■ Selected excerpt

%%

Digg lays off staff and shuts down app as company retools

by | Mar 13, 2026 | Technology

Digg — Kevin Rose’s reboot of his once-popular link-sharing site — is laying off a sizable portion of its staff, the company announced on Friday. The startup is not closing, however, Digg CEO Justin Mezzell said. Instead, Rose will return to work on Digg full-time as the company tries to find its footing.

Rose will continue to work as an advisor at investing firm True Ventures, but will make Digg his primary focus from here on out.

The startup had set out to offer an alternative to existing community forums, where people could post and share links, media, and text, and engage in topical discussions. But while Digg had clever ideas on how to better moderate content and verify that users were who they claimed to be, the company admits it was overwhelmed by bots even in its earliest days.

Nodding to the “dead internet theory,” which claims today’s web is more bots than people, Mezzell describes the problem of combating bot spam in a post on the Digg website.

%%

■ Collected material
%%

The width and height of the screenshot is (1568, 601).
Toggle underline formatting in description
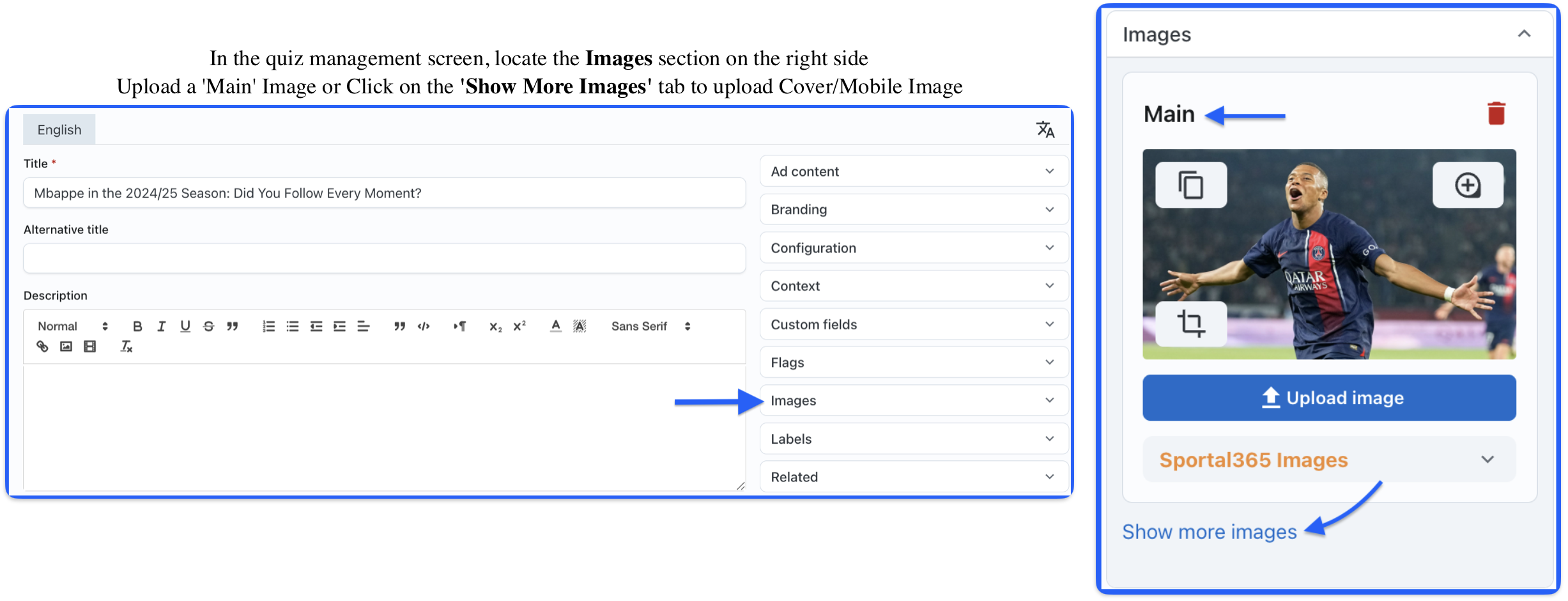tap(185, 326)
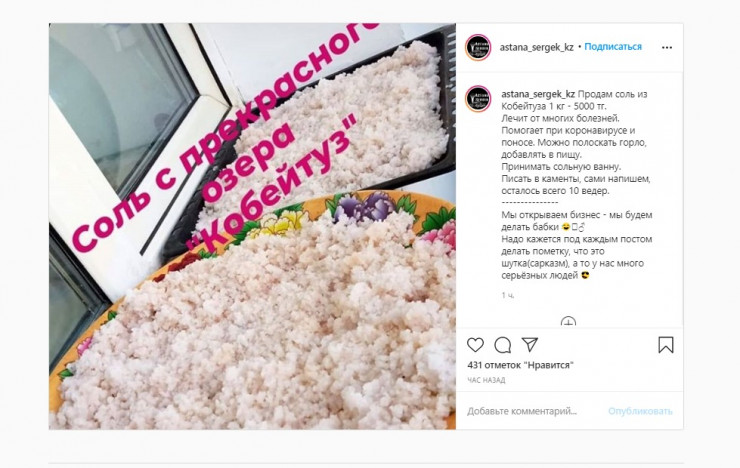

%%

■ What is asked
a) In the article about Digg's layoffs, where will Kevin Rose keep working as an advisor?
b) Carry on the article about Digg's layoffs from its last sentence.

■ Exercise responses
a) At the investing firm True Ventures.

b)
“When the Digg beta launched, we immediately noticed posts from SEO spammers noting that Digg still carried meaningful Google link authority,” the blog post about the layoffs states. “Within hours, we got a taste of what we’d only heard rumors about. The internet is now populated, in meaningful part, by sophisticated AI agents and automated accounts. We knew bots were part of the landscape, but we didn’t appreciate the scale, sophistication, or speed at which they’d find us.”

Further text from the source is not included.